Thursday, February 26, 2009

The Bucks Stop Here

The early 1960's were an incredibly creative time at Topps. They were putting out great sets in every line and creating killer inserts to boot. They even established a meme of sorts in 1962!

The expansion of the American and National Leagues in 1961-62 opened up or expanded four major league markets and with Fleer pushing hard to compete Topps was coming up with little extras to differentiate their offerings. They inserted stamps into the baseball packs and marketed their first real supplemental set since 1956. Baseball Bucks were a 96 "note" set of faux currency sold in penny packs:

Given the difficulty I had finding a pack scan (the above is from a recently concluded Ebay auction) it can be assumed the bucks did not set the world on fire. I also wonder if penny packs were really popular at this point as well since Topps phased them out entirely across all lines in 1965.

Topps Vault sold a proof box a couple of years ago:

The bucks, which measure roughly 4 1/8" x 1 9/16" (sizes, cuts and horizontal orientation vary a little) had to be folded to fit in the pack. Folds are generally found about a little to the right of the player photo. They also came into contact with the gum, which can cause some issues.

The design on these is fantastic! You could open up a pack and find one of three denominations (1, 5 or 10) and either and AL or NL logo on the reverse. The paper even feels a little bit like legal tender. Team logos were also a real cool touch, as was showing the team's home field on the front. You can find these fairly easily but good luck on the centering!

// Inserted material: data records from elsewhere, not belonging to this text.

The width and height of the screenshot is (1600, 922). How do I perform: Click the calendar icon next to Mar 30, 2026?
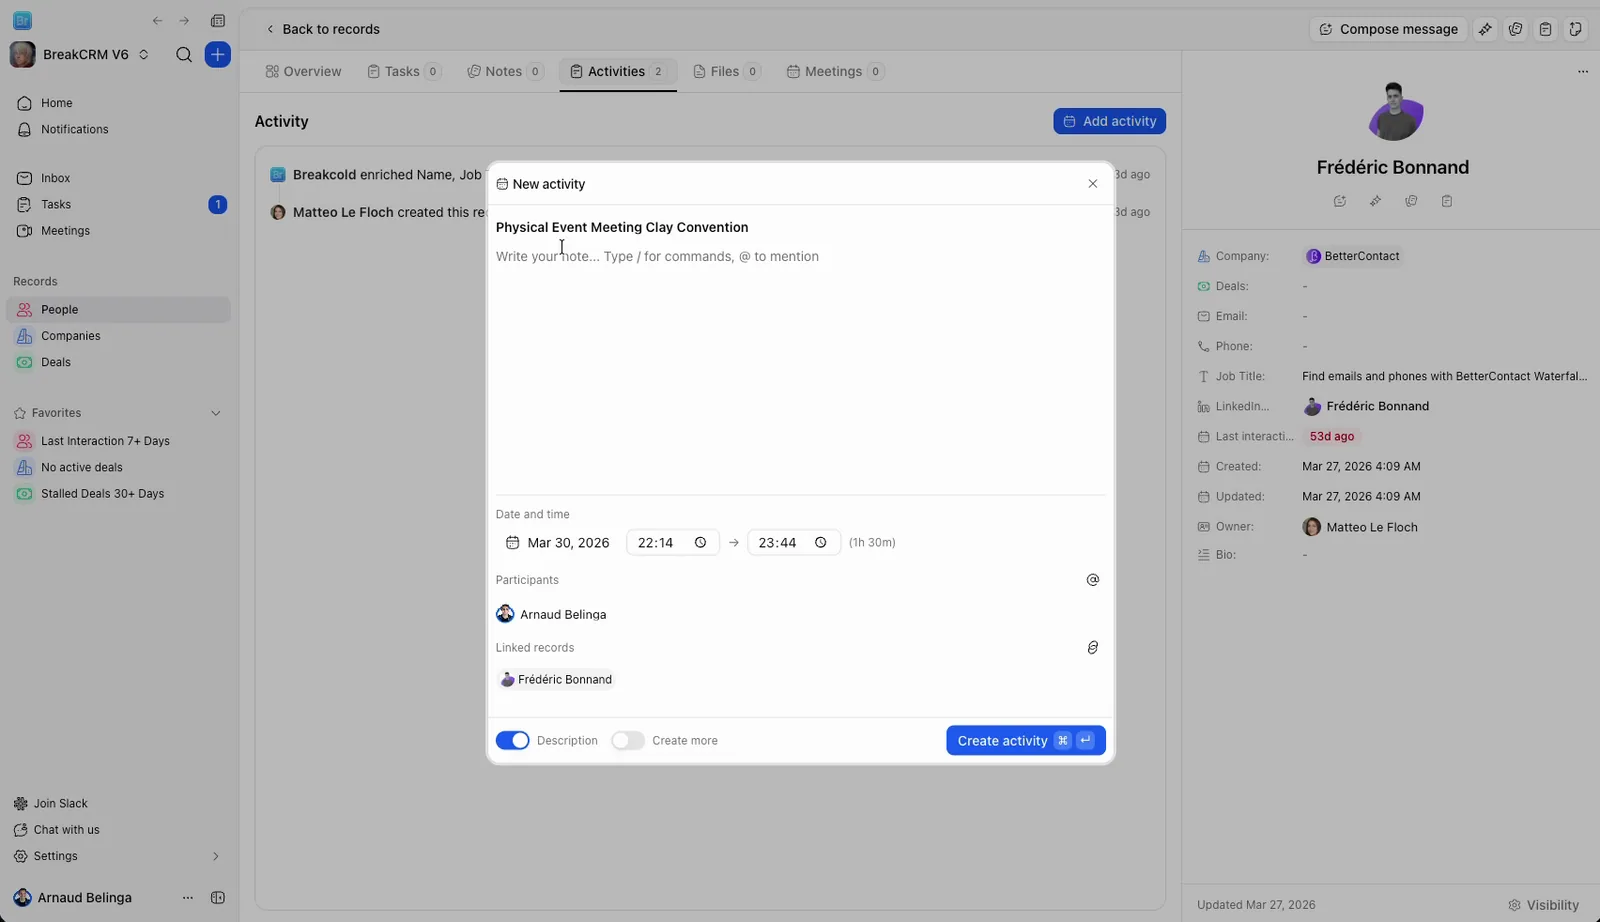[512, 543]
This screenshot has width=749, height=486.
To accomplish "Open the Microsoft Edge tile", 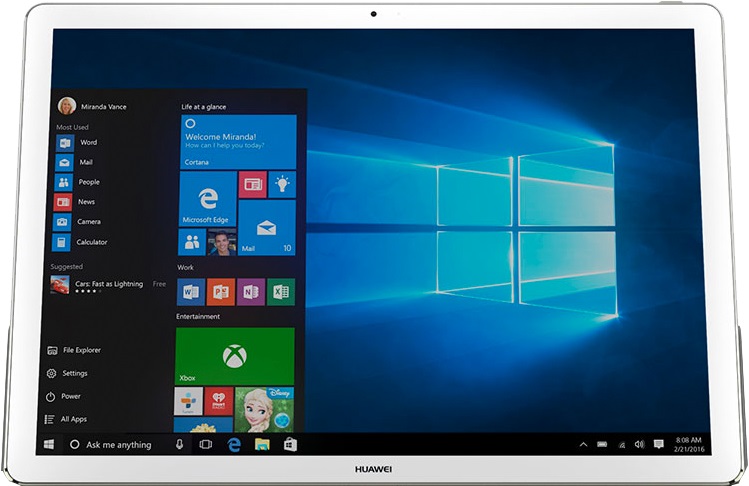I will (x=207, y=198).
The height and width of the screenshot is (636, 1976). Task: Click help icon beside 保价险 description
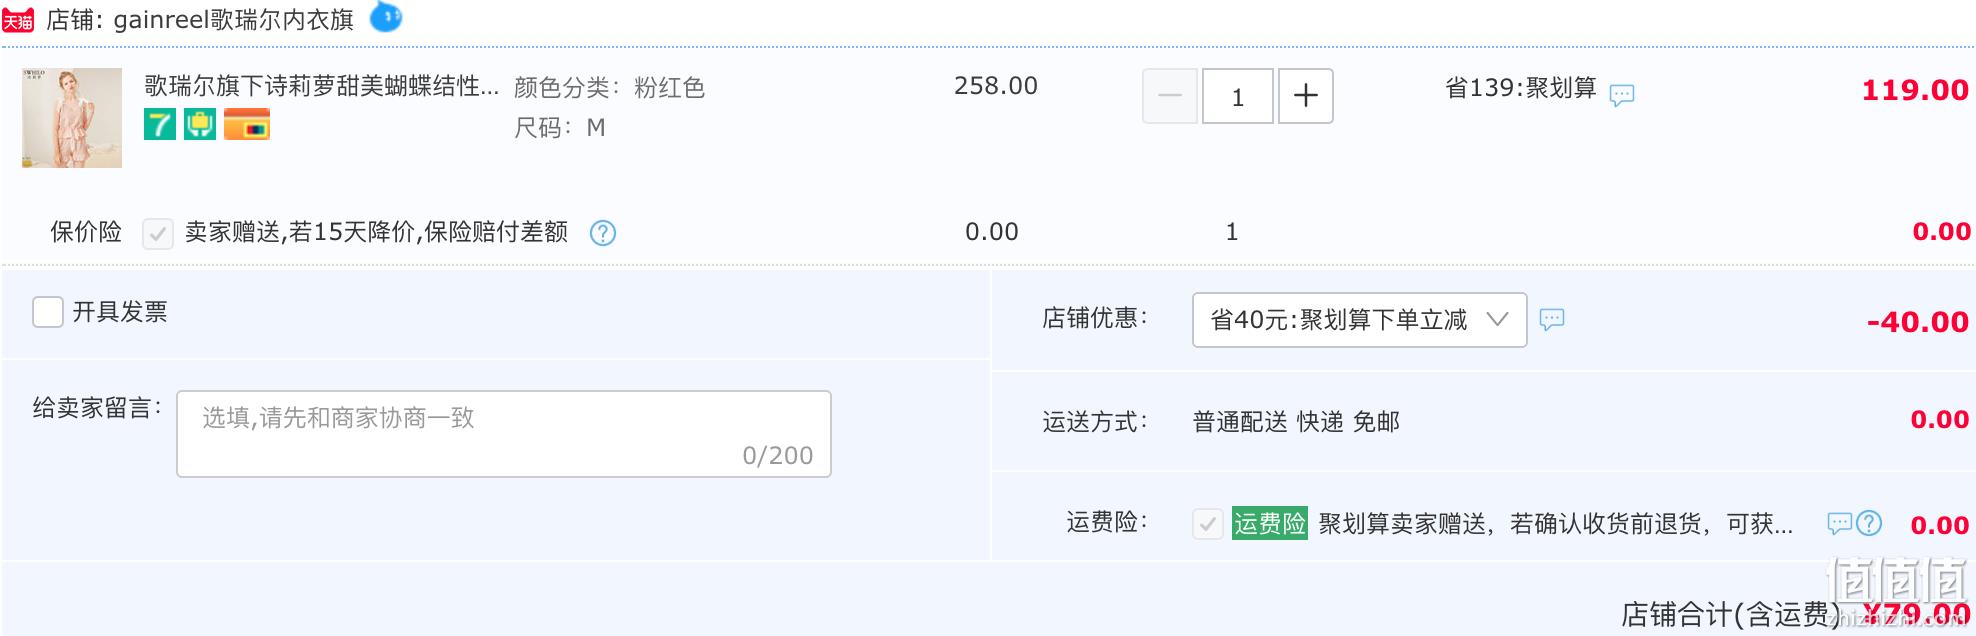(603, 233)
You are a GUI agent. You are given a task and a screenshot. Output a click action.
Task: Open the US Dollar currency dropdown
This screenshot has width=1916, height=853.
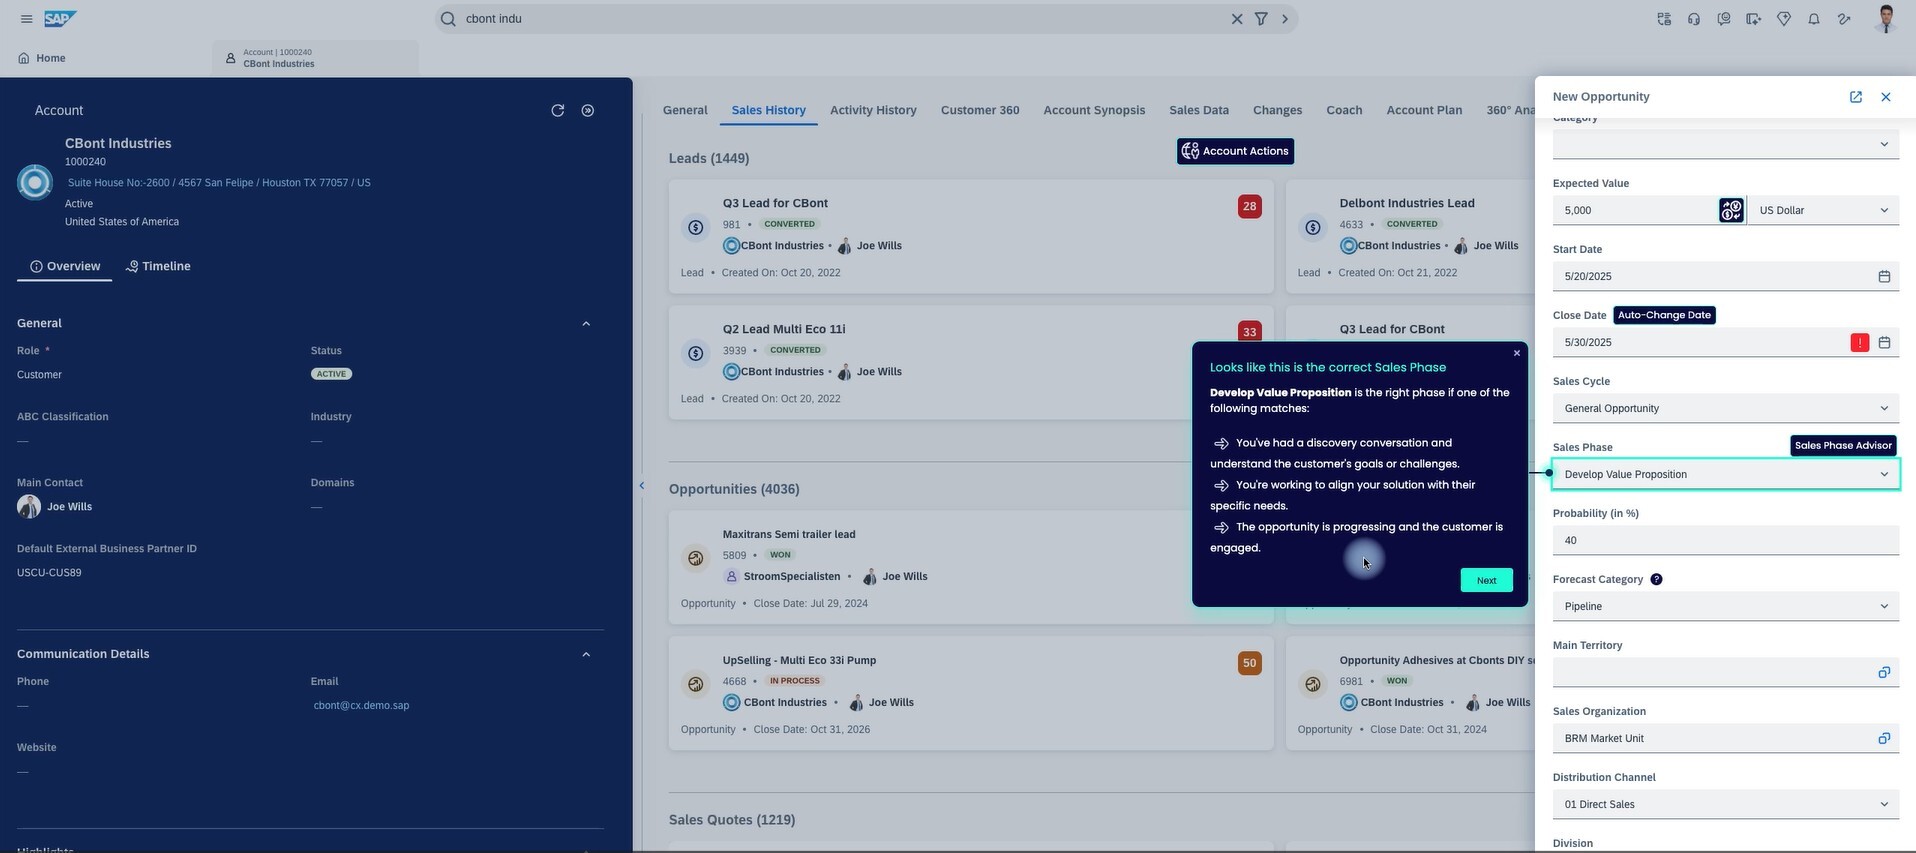coord(1883,211)
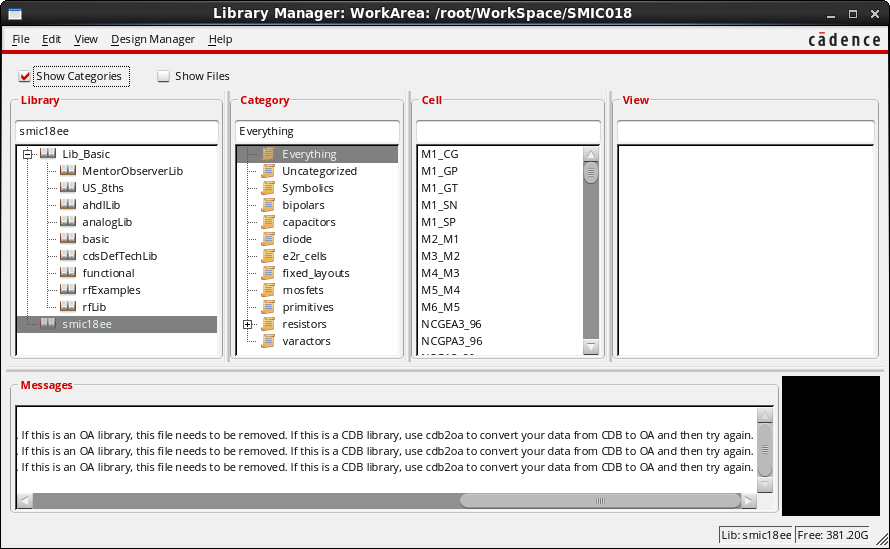
Task: Collapse the Lib_Basic library tree
Action: point(28,154)
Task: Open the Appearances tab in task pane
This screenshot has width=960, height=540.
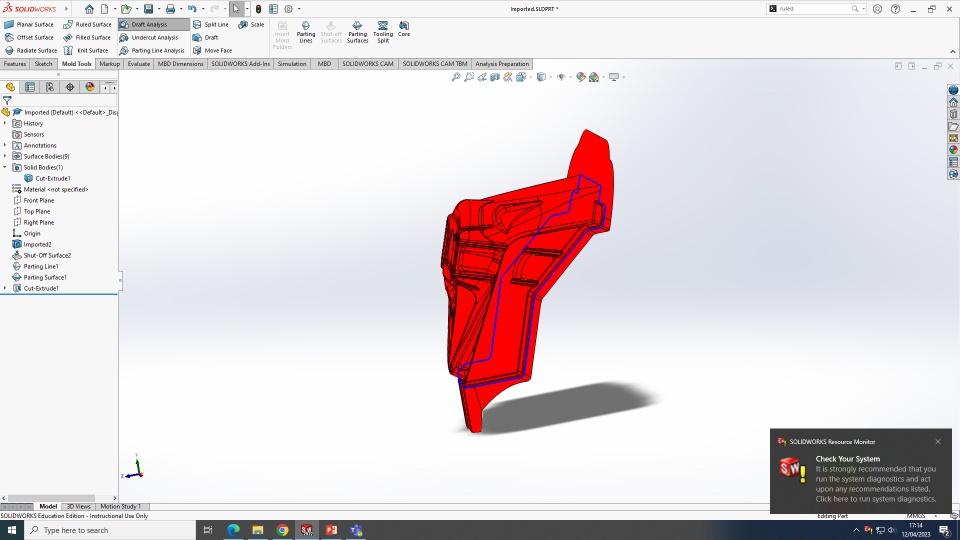Action: [x=953, y=150]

Here is a partial uncut sheet of 48 notes, probably from an REA auction a few years ago:

Not to let a good idea go to waste, despite likely lackluster sales, Topps created a 48 note set of NFL players (Fleer had the AFL license at the time) that were inserted in their 1962 football packs:


The design elements of the Football Bucks echo the baseball issue almost exactly, right down to the fold, miscuts, size and denominations:

These are harder to find than the Baseball Bucks but not all that tough to track down.

Topps did not issue a basketball set in 1962 but I'll bet they would have had Bucks inserts had they sold them. They did manage to halve the count again and create 24 Hockey Bucks inserts for the 1962-63 NHL season. Topps hockey cards were sold in Canada, usually coming out in midseason hot on the heels of the annual Parkhurst issue.

(from Bobby Burrell's Vintage Hockey Collector book)

If you want to go broke real quick, buy some 50's and 60's hockey wrappers or packs. If you are tempted to open one, you will find slightly redesigned bucks:

The Hockey Bucks are difficult to find (the above two scans are a rare sighting from Ebay) especially in nice shape, which is true of all three issues. The only denomination on these is "1" for some reason. Size is similar to the baseball and football issues and well centered, untilted examples are probably more myth than reality. I am told the Hockey Bucks quite resemble the Canadian currency of the time, which makes cents.


Chuck's Used Cards said...

I've never seen the hockey bucks ... until now.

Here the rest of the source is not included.